# Task details:
Nothing outside the range below should be printed. Output exactly the lines from the line with "ageLOC Boost (310, 2463)" to the line with "创业相谈室 李康瑞 (509, 395)", both included.

[Items from a dataset]
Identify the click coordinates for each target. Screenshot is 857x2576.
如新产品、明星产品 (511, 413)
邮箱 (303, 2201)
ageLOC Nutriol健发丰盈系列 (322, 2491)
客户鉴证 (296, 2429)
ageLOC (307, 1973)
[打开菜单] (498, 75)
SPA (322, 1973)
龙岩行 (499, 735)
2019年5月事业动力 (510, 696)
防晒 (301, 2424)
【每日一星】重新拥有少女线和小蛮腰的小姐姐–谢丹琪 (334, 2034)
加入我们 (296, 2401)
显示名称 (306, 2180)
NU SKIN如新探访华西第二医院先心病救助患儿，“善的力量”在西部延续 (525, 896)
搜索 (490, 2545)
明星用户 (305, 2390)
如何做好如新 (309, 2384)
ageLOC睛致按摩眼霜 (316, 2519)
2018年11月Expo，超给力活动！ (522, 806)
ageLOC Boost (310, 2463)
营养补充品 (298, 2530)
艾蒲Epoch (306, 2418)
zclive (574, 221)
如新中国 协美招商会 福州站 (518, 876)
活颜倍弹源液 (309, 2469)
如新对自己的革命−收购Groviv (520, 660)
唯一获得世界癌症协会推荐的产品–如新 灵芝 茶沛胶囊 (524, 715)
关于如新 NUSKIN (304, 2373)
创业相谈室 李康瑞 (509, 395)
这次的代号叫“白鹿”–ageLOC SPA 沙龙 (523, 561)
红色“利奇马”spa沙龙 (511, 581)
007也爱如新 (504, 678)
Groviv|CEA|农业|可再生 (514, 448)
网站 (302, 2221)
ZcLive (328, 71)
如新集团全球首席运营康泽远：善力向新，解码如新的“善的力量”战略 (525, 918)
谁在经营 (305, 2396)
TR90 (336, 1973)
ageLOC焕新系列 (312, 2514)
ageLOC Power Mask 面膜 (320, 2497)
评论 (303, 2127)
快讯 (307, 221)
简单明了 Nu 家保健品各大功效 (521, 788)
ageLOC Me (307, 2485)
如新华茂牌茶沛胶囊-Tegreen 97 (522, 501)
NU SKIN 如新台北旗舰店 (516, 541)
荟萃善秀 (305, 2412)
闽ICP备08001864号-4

# Answer space:
ageLOC Boost (310, 2463)
营养补充品 (298, 2530)
艾蒲Epoch (306, 2418)
zclive (574, 221)
如新中国 协美招商会 福州站 (518, 876)
活颜倍弹源液 (309, 2469)
如新对自己的革命−收购Groviv (520, 660)
唯一获得世界癌症协会推荐的产品–如新 灵芝 茶沛胶囊 (524, 715)
关于如新 NUSKIN (304, 2373)
创业相谈室 李康瑞 (509, 395)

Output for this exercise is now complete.